Given passage:
** begin **

10.4 Recovering from Disasters
Despite
the prevalence of redundant or protected disk storage, media failures
can and do occur. In cases in which one or more Oracle datafiles are
lost due to disk failure, you must use database
backups to recover
the lost data.
There are times when simple human or machine error can also lead to
the loss of data, just as a media failure can. For example, an
administrator may accidentally delete a datafile, or an I/O subsystem
may malfunction, corrupting data on the disks. The key to being
prepared to handle these types of disasters is implementing a good
backup and recovery strategy.
10.4.1 Developing a Backup and Recovery Strategy
Proper
development,
documentation, and testing of your backup and recovery strategy is
one of the most important activities in implementing an Oracle
database. You must test every phase of the backup and recovery
process to ensure that the entire process works, because once a
disaster hits the complete recovery process must
work flawlessly.
Some companies test the backup procedure but fail to actually test
recovery using the backups taken. Only when a failure requires the
use of the backups do companies discover that the backups in place
were unusable for some reason. It's critical to test
the entire cycle from backup through restore and recovery.
10.4.2 Taking Oracle Backups
Two basic types of backups are available
with Oracle:
- Hot backup
The datafiles for
one or more tablespaces are backed up while the database is active.

** end **

Supplied data:
** begin **

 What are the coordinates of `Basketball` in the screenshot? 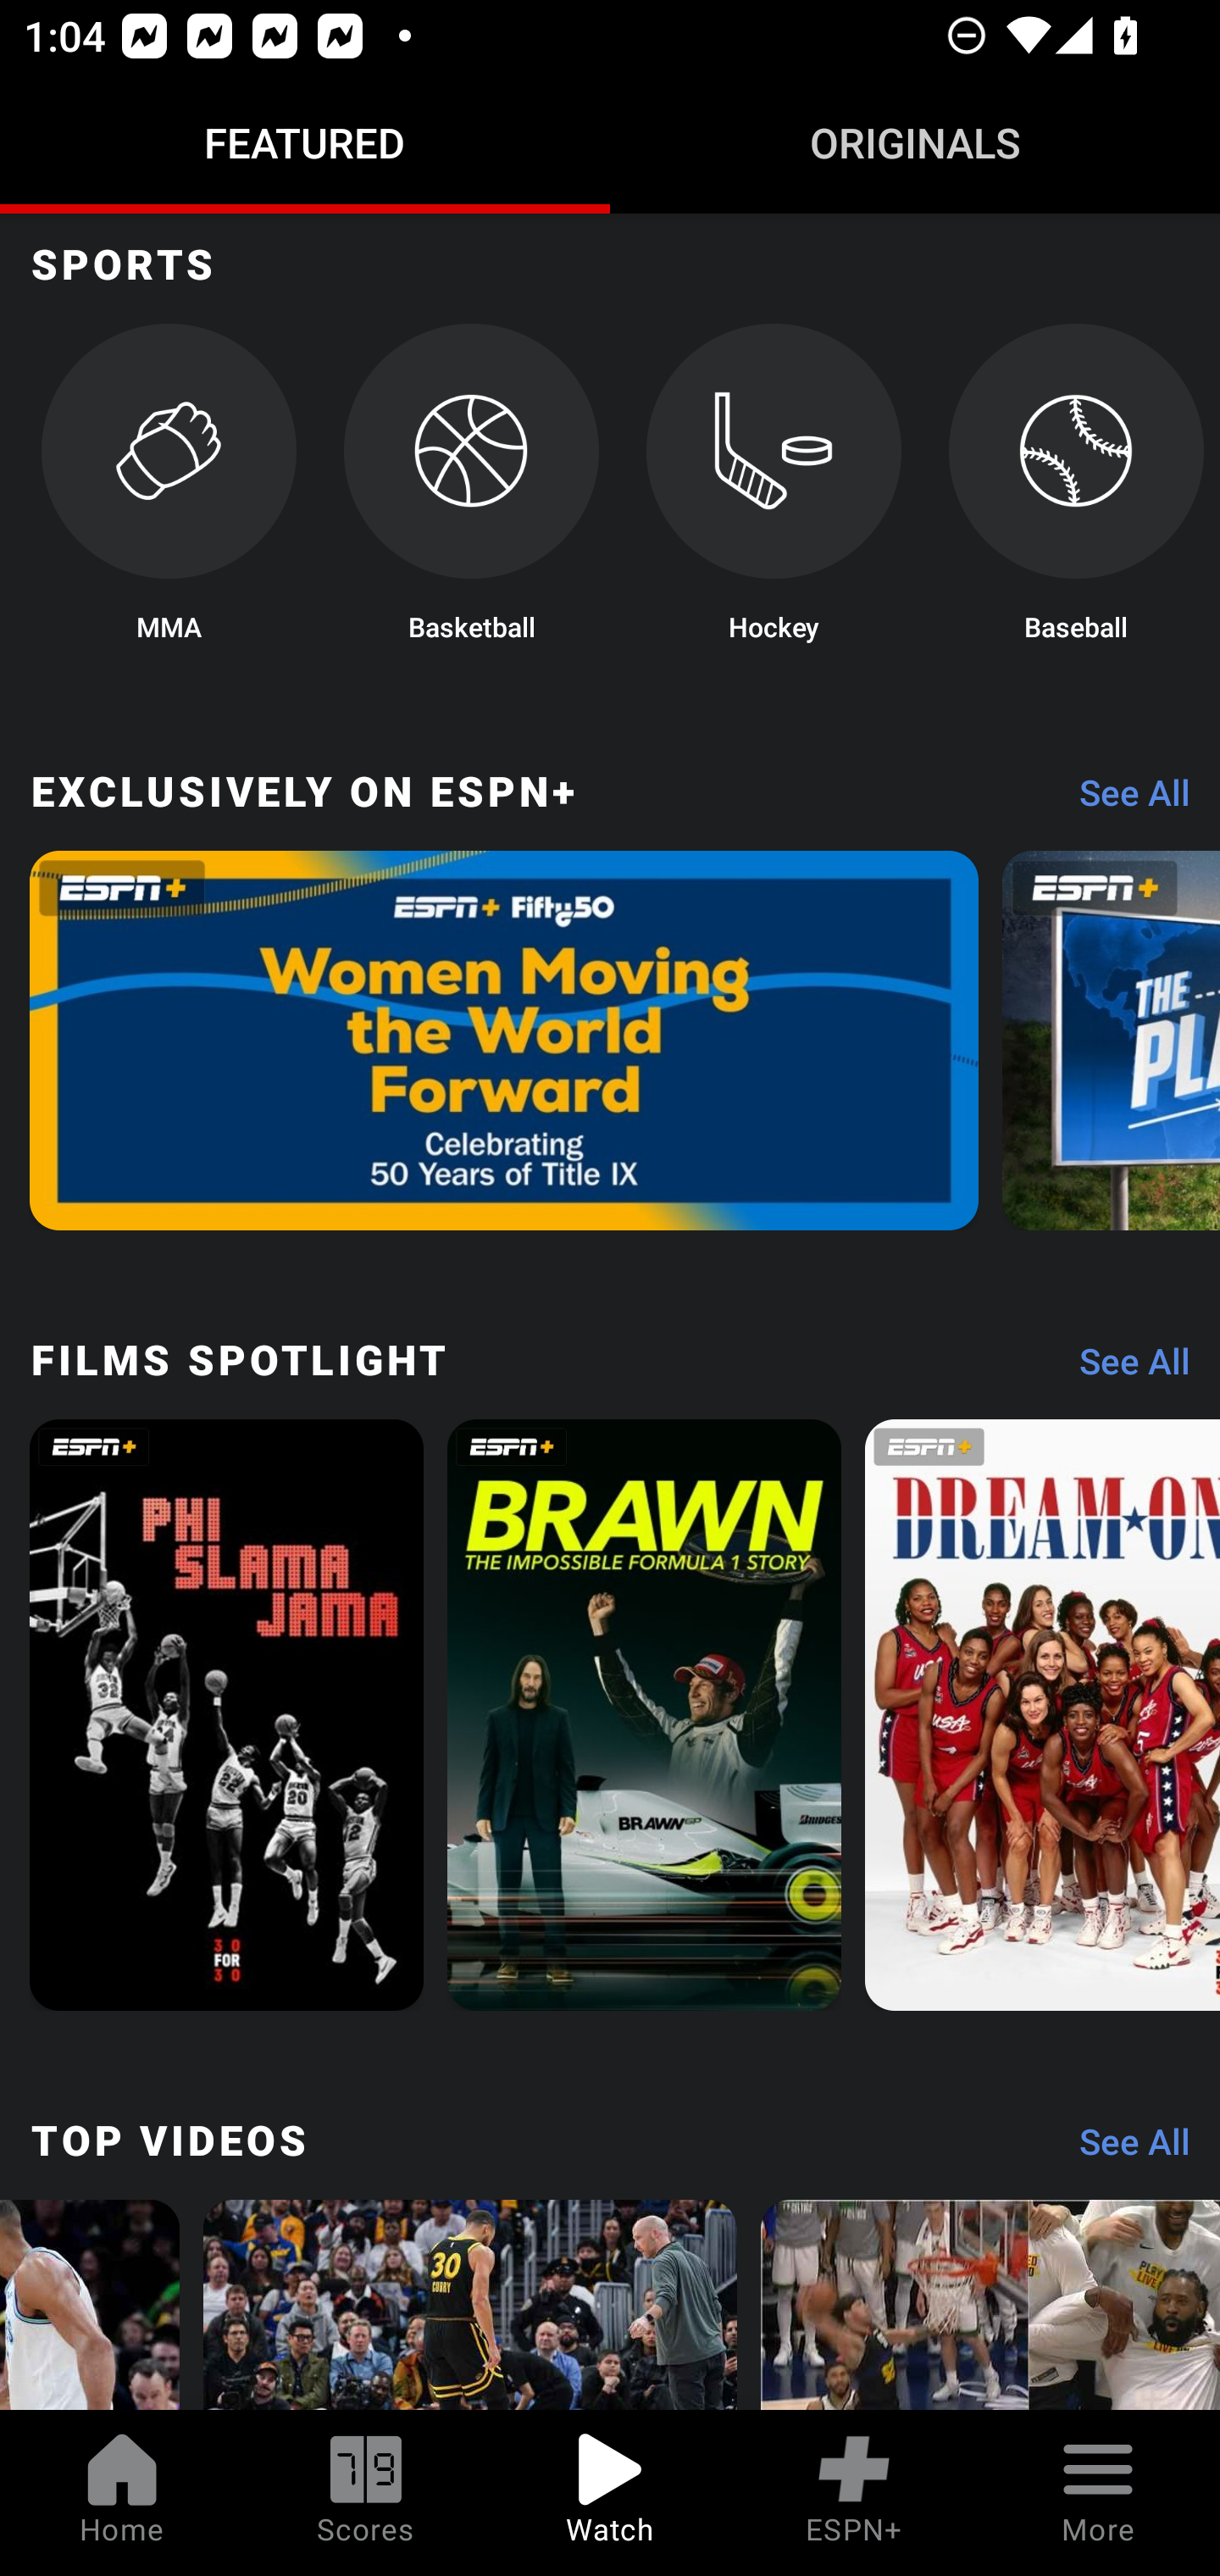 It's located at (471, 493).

** end **
** begin **

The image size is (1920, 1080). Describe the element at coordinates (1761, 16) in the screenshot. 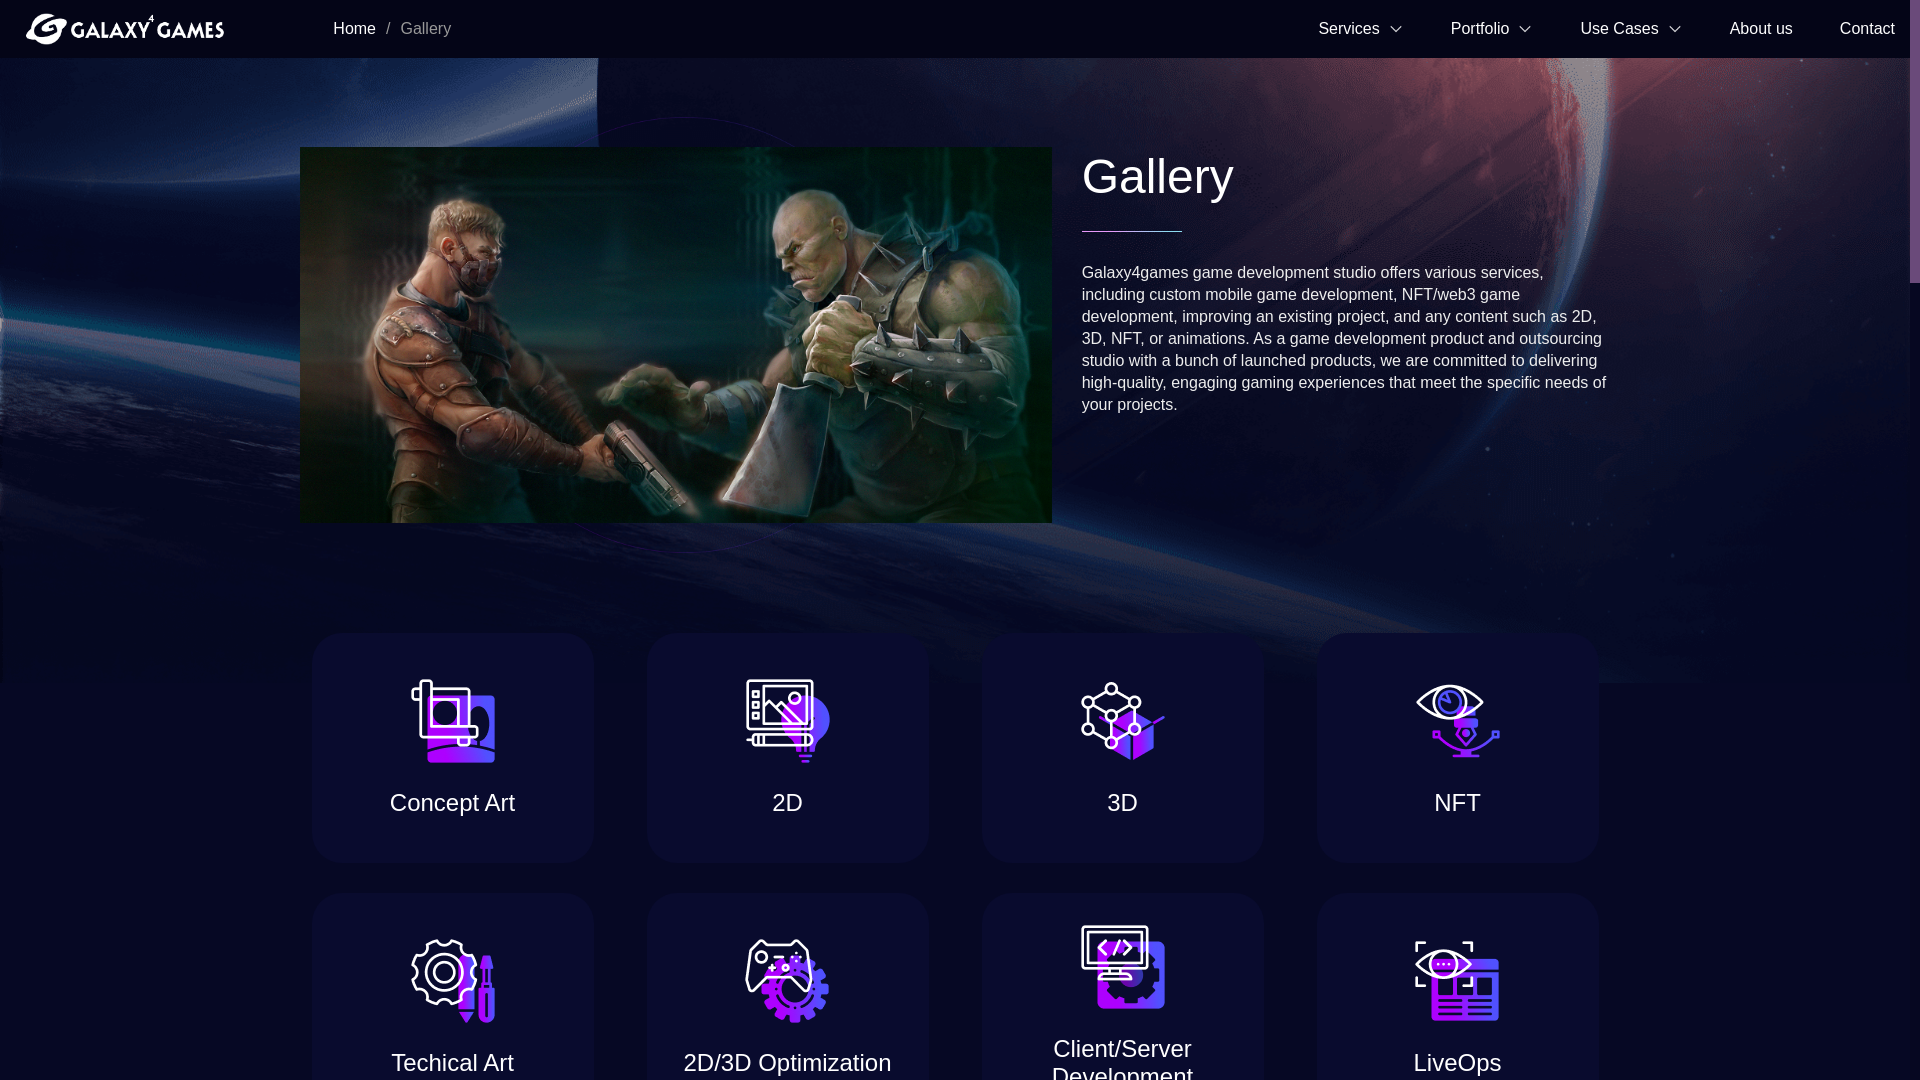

** end **

Stated exercise: Could you carry the passage on Oracle backup and recovery forward from its final sentence?

Final answer:
- Cold backup
The database is
shut down and all the datafiles, redo log files, and control files
are backed up.
With a hot backup, not all of the datafiles must be backed up at
once. For instance, you may want to back up a different group of
datafiles each night. You must be sure to keep backups of the
archived redo logs that date back to your oldest backed-up datafile,
because you'll need them if you have to implement
rollforward recovery from the time of that oldest datafile backup.
Some DBAs with very large databases back up the various datafiles
over several runs. Some DBAs back up the datafiles that contain data
subject to frequent changes more frequently (for example, daily), and
back up datafiles containing more static data less often (for
example, weekly). There are commands to back up the control file as
well; this should be done after all the datafiles have been backed
up.
If the database isn't archiving redo logs (this is
known as running in NOARCHIVELOG mode and is described in
Chapter 2), you can only take complete cold backups. If the database
is archiving redo logs, it can be backed up while running.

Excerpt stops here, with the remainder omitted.